The Yankees must have believed that year was a fluke as well, and they soon traded him to the Reds, after threatening to send him to the minors after a slow start. He improved considerably with the Reds, going 4-1 down the stretch.
But once again, Rasmussen struggled early in the season, and the Reds lost patience almost as fast as the Yankees, dealing him to the Padres just before he was supposed to make a start against them on June 8th. As was now a pattern, Rasmussen’s year revived after the trade, and he went 14-4 with a 2.55 ERA with the Padres, finishing the year a combined 16-10.
But in 1989, Rasmussen really started struggling with his control, and he was never more than an average pitcher afterwards.
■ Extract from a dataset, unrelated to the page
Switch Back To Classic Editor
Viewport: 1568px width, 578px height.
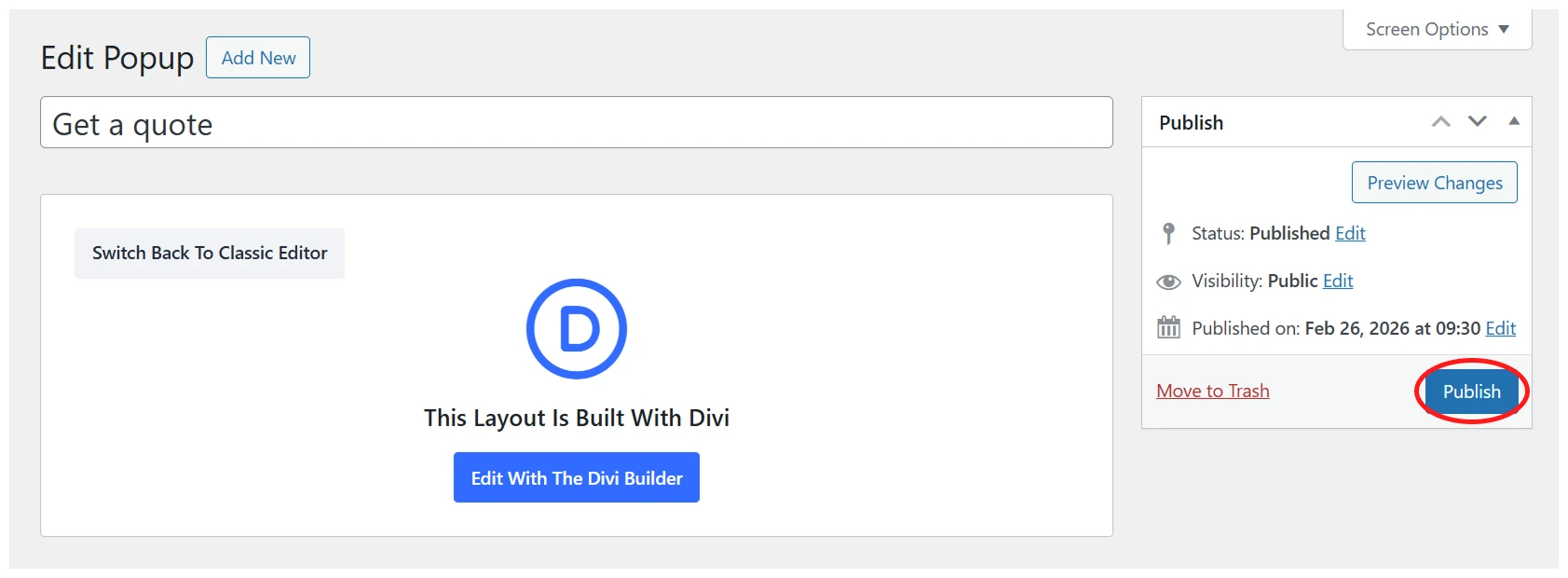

He walked (72) almost as many as he struck out (87) that season; even worse, the following year he gave up a league leading 28 home runs, despite pitching the majority of his games in the old National League West, where only Atlanta could be considered a hitter’s park.
After a 6-13 record in 1991, to all intents and purposes his major league career was done, as he spent the majority of 1992 to 1995 at AAA for a variety of clubs. (He was briefly a Cub, which I do not remember. In his only start for them on June 27th, he went only 4 innings and gave up 3 runs).
After his playing days were done, Rasmussen coached for a time in the minors.